In the entries, swap "click action" for "tap action" from the line with "You are a GUI" up to and including the last line of the entries. Reproduce only those lines, otherwise unchanged, and leave the pictures out.

RECORDS TO PROCESS -
----------------

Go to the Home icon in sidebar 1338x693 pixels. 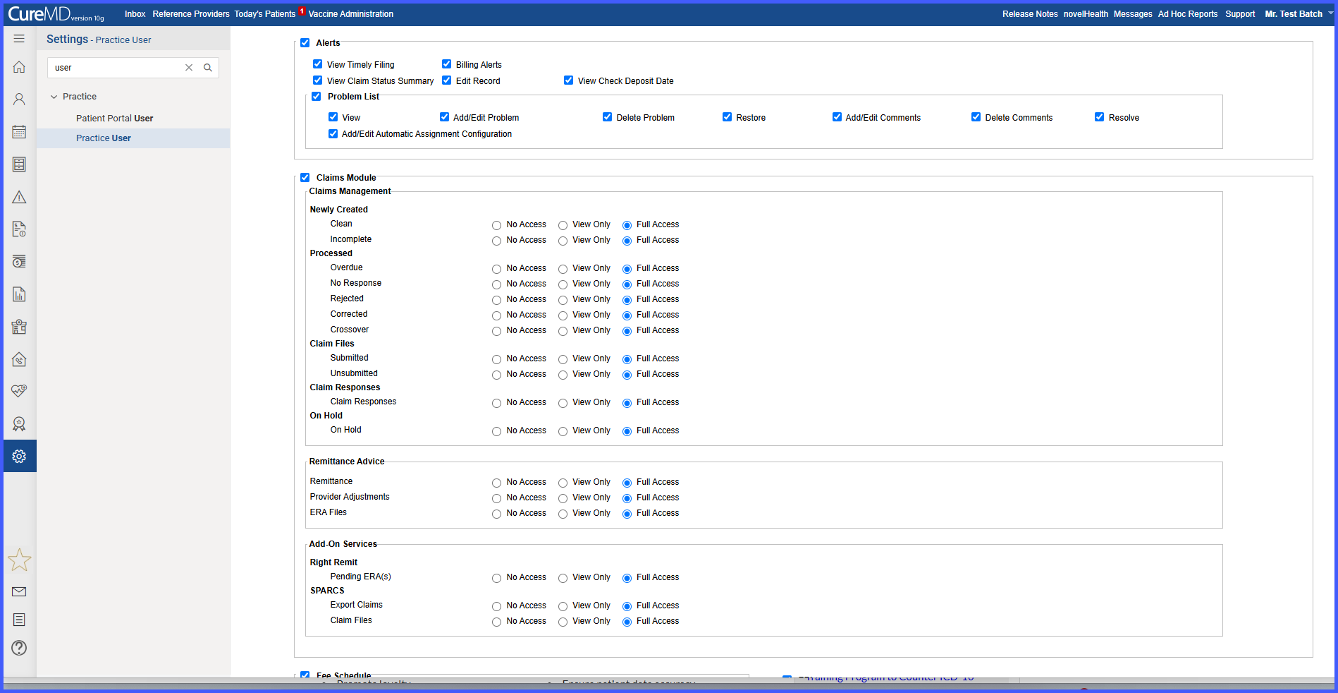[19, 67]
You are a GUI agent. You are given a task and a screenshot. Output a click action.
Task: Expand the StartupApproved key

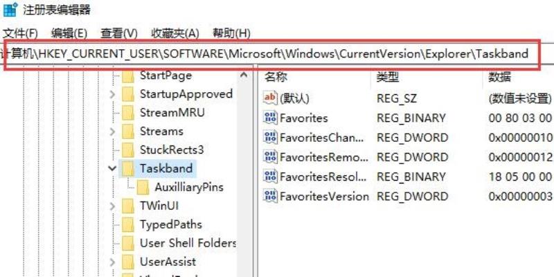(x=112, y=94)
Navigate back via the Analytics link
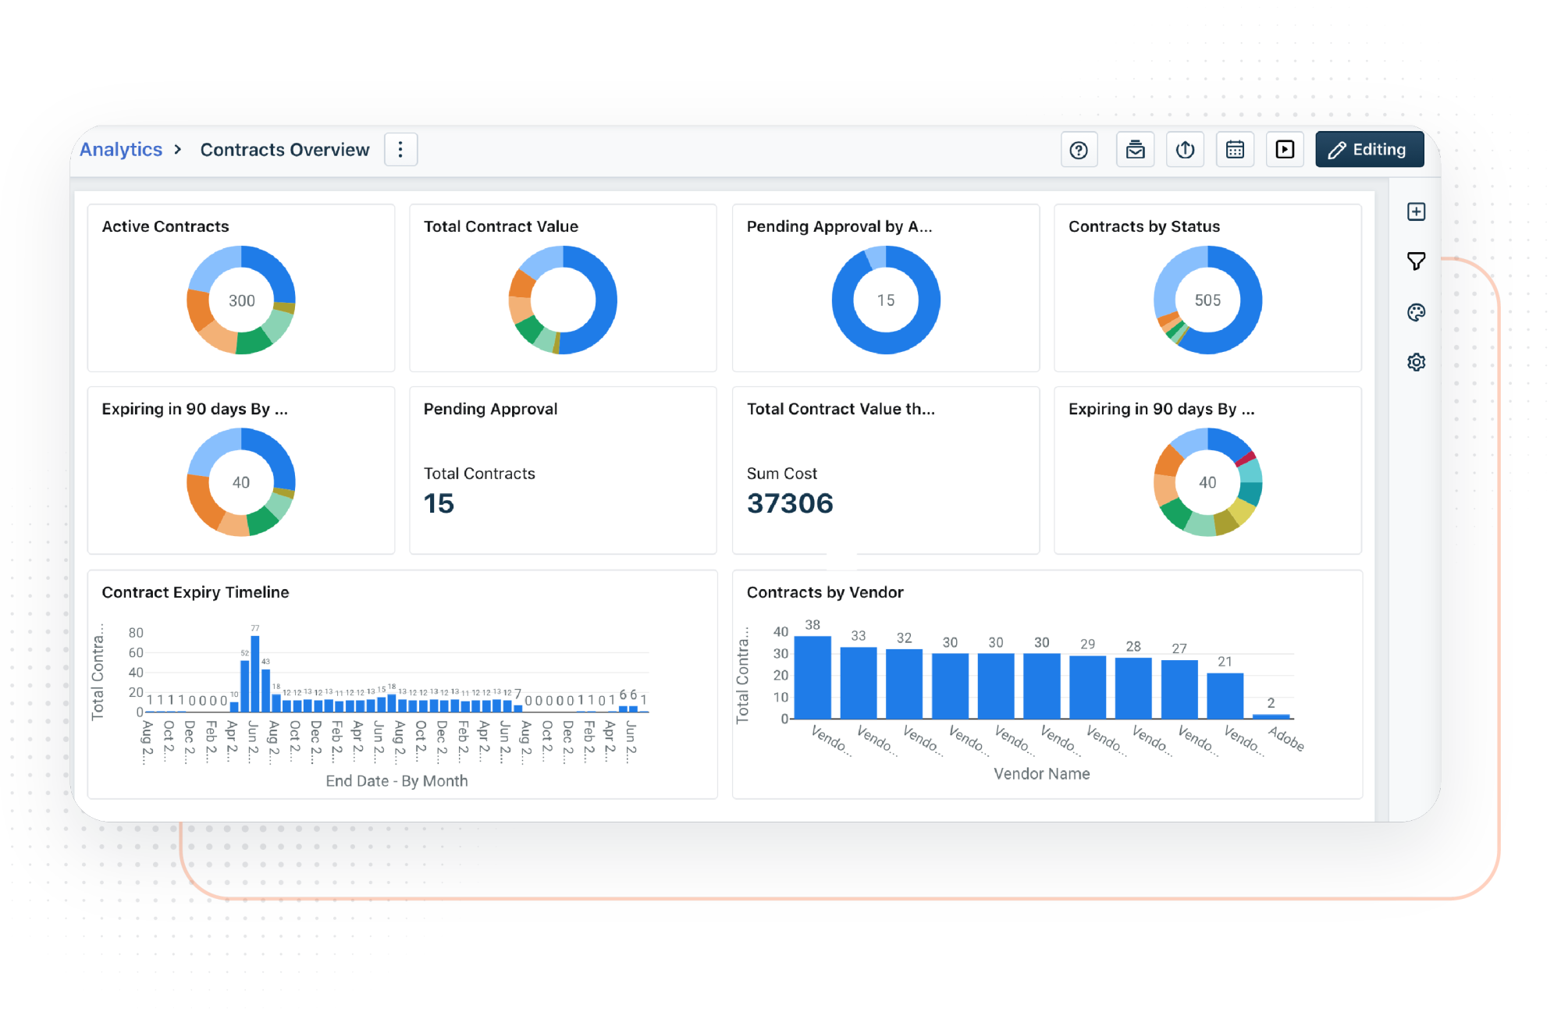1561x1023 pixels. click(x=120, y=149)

----------------

FULL RESPONSE -
You are a GUI agent. You are given a task and a screenshot. Output a tap action.
Task: Expand the StartupApproved key

(x=112, y=94)
Navigate back via the Analytics link
1561x1023 pixels. click(x=120, y=149)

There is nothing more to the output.